Quarterly returns for Norway’s sovereign wealth fund increased in the July-to-September period from the second quarter, according to results released this morning, with all asset classes generating money and the smallest – green energy infrastructure – staging a partial recovery from steep losses earlier this year.
Norges Bank Investment Management (NBIM), which runs the Government Pension Fund Global (GPFG), said the fund’s value rose to NOK18.87trn (€1.6trn) by the end of September following a third-quarter return of 4.4% — equivalent to NOK835bn.
Trond Grande, deputy chief executive officer of the central bank division, said: “We had a positive return across all our investment areas. Falling interest rates led to a broad rise in the stock market.”
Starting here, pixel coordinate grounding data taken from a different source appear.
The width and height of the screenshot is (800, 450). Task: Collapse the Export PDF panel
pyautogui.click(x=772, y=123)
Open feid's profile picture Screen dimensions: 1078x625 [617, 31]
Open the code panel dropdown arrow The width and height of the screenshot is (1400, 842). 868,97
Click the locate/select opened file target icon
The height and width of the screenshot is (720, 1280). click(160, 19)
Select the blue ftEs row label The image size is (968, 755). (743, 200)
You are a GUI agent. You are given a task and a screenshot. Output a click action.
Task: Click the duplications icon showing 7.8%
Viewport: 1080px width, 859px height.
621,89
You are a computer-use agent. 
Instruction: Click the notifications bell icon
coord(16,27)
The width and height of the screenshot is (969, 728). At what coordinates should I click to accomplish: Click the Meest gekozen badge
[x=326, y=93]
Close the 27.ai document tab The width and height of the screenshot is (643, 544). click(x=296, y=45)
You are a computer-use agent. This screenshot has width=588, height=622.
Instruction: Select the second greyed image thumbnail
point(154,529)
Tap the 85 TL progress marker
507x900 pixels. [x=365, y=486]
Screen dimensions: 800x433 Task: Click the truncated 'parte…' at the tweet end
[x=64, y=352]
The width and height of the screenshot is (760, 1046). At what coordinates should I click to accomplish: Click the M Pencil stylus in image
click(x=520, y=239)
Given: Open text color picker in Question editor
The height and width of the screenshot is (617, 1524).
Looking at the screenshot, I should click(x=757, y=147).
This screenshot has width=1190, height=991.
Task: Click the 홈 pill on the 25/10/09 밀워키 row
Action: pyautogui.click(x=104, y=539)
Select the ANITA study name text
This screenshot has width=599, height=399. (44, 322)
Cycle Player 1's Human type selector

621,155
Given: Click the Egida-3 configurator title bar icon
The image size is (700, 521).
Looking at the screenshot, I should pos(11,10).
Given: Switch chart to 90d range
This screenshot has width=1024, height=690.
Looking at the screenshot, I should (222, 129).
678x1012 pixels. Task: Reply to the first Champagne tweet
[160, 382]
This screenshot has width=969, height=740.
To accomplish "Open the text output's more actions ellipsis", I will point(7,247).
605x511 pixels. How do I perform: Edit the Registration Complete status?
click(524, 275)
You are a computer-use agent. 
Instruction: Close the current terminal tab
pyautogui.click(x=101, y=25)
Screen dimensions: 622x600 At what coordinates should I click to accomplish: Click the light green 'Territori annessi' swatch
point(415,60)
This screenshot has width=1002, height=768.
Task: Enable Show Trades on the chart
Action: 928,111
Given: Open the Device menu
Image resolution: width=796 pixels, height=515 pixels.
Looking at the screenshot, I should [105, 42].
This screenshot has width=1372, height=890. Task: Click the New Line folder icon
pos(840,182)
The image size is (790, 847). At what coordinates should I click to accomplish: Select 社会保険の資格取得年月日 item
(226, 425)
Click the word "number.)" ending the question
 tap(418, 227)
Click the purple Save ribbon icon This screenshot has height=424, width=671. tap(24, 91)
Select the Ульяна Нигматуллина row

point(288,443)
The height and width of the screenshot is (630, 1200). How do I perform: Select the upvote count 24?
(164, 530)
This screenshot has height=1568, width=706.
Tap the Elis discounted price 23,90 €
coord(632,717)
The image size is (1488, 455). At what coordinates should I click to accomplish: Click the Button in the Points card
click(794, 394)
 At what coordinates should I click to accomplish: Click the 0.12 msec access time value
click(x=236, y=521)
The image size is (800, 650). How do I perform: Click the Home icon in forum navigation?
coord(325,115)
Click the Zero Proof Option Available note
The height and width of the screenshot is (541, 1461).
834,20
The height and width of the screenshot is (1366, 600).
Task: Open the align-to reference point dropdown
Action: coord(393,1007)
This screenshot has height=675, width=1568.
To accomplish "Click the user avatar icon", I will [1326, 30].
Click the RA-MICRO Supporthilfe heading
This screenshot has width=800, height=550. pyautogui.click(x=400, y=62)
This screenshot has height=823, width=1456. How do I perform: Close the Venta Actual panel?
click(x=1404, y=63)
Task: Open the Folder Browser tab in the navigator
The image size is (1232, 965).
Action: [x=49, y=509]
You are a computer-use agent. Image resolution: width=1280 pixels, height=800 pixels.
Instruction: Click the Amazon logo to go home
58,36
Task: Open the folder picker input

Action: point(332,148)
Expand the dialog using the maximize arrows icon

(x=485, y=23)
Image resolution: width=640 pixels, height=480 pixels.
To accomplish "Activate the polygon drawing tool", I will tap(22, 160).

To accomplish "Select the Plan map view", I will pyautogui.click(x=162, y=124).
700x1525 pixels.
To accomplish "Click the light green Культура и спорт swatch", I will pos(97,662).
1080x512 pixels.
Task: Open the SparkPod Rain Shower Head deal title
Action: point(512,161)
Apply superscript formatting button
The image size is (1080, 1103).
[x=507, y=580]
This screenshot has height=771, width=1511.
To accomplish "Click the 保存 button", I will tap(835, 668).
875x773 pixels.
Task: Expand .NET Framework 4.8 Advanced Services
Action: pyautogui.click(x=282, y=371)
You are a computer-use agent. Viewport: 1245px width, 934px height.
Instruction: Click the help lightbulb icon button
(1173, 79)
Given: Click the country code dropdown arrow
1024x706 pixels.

The third-quarter return is double the GPFG’s second-quarter return of 2.1%, while below the first-quarter gain of 6.3%.
Equity investments, which made up 71.4% of the fund at the end of September, produced a 4.5% return for the latest quarter, while fixed-income assets returned 4.2% and ended the quarter comprising 26.8% of the fund.
Investments in unlisted real estate, meanwhile, returned 0.8%, and unlisted renewable energy infrastructure – the smallest of the GPFG’s asset classes —made a positive 10.8% return in the three months.
Unlisted real estate makes up just 1.7% of the fund, and unlisted renewable energy infrastructure only comprises 0.1% of it.
The 10.8% return on green energy infrastructure comes after NBIM in August reported the asset class had suffered a -18% loss in the first half, then citing the higher cost of capital.
Overall, NBIM underperformed its benchmark index in the third quarter by 0.1 percentage point, the manager revealed.
Among other factors affecting the growth of the SWF in the third quarter, NBIM said the Norwegian krone had weakened against several major currencies – helping lift the fund’s value in domestic-unit terms by NOK191bn.
The fund also had petroleum revenue inflows of NOK99bn in those three months, NBIM said.